Exercise details: Going through the data below, please show each line containing the string "agent".

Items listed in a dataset
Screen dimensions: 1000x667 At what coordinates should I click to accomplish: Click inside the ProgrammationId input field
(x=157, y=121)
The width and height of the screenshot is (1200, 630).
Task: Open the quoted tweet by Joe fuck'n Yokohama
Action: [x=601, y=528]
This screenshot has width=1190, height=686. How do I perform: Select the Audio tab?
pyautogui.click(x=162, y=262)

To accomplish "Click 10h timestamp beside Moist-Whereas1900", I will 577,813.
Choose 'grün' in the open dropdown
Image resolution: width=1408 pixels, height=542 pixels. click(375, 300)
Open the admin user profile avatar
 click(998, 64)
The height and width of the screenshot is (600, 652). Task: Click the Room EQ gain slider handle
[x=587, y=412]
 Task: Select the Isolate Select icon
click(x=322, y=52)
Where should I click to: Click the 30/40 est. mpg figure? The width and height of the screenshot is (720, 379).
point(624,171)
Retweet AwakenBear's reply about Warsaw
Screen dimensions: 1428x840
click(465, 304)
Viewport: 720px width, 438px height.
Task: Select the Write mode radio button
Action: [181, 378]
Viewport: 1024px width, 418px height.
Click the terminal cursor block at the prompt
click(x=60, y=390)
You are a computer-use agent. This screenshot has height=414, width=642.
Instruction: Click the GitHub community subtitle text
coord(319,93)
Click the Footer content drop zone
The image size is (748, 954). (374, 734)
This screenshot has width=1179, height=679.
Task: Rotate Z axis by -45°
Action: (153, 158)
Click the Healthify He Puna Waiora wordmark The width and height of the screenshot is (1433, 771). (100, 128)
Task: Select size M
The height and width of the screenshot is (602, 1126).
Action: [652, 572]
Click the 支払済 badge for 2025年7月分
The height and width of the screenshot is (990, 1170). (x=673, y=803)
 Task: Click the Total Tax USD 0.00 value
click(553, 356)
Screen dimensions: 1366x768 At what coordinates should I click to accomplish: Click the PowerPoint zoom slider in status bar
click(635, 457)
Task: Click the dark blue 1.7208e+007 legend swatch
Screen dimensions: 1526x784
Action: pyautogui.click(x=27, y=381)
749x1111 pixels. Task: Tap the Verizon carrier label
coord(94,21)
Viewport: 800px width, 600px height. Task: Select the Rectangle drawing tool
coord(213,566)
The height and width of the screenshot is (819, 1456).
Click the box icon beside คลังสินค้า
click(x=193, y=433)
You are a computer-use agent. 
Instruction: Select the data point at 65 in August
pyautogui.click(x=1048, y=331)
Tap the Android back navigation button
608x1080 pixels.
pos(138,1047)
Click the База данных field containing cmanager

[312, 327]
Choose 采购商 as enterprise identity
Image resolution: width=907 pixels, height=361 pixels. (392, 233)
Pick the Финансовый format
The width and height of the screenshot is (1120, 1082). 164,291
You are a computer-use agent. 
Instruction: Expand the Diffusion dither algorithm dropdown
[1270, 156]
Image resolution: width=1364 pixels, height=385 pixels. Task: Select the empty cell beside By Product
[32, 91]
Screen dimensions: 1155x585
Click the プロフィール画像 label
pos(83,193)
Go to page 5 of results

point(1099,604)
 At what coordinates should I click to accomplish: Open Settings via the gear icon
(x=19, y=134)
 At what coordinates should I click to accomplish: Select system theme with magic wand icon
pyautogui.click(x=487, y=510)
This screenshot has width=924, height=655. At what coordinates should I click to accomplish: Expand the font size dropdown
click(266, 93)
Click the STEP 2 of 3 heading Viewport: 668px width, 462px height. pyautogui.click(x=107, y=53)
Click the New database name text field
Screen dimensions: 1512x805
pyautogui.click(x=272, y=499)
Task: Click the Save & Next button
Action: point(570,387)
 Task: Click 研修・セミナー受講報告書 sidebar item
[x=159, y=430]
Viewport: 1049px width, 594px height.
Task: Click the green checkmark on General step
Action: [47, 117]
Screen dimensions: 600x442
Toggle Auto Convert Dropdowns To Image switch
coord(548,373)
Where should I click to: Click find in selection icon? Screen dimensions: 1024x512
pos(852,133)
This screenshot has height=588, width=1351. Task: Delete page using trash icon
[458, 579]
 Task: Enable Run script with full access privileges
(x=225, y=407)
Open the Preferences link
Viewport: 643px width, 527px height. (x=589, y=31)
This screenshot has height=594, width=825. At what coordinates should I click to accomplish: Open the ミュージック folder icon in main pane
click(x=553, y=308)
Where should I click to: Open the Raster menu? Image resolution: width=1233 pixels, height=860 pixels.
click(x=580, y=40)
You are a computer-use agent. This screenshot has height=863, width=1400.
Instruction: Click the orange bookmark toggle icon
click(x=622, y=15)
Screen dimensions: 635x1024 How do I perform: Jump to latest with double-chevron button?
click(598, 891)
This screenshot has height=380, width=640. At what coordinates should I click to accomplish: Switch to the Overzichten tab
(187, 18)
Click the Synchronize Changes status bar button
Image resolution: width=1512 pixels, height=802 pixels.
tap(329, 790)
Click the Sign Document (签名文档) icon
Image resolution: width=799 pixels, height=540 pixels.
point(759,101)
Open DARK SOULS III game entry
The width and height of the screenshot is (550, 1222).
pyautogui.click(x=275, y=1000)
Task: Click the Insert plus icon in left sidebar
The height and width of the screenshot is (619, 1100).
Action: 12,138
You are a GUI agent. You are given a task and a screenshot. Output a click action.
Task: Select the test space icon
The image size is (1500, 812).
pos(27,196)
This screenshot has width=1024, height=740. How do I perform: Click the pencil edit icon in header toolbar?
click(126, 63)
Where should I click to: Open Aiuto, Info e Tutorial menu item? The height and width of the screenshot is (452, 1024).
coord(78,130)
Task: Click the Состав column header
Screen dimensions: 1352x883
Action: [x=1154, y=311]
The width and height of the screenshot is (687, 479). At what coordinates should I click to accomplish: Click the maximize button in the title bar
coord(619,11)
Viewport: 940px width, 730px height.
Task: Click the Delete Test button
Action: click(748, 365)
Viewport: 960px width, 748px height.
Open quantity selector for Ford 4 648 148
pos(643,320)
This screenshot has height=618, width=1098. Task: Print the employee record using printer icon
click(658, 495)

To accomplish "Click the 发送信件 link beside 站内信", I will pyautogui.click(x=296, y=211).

Output for this exercise:
You are a computer-use agent. This screenshot has height=414, width=642.
You are a computer-use agent. 
You are a computer-use agent. 
You are a computer-use agent. This screenshot has height=863, width=1400.
You are a GUI agent. You are given a task and a screenshot. Output a click action.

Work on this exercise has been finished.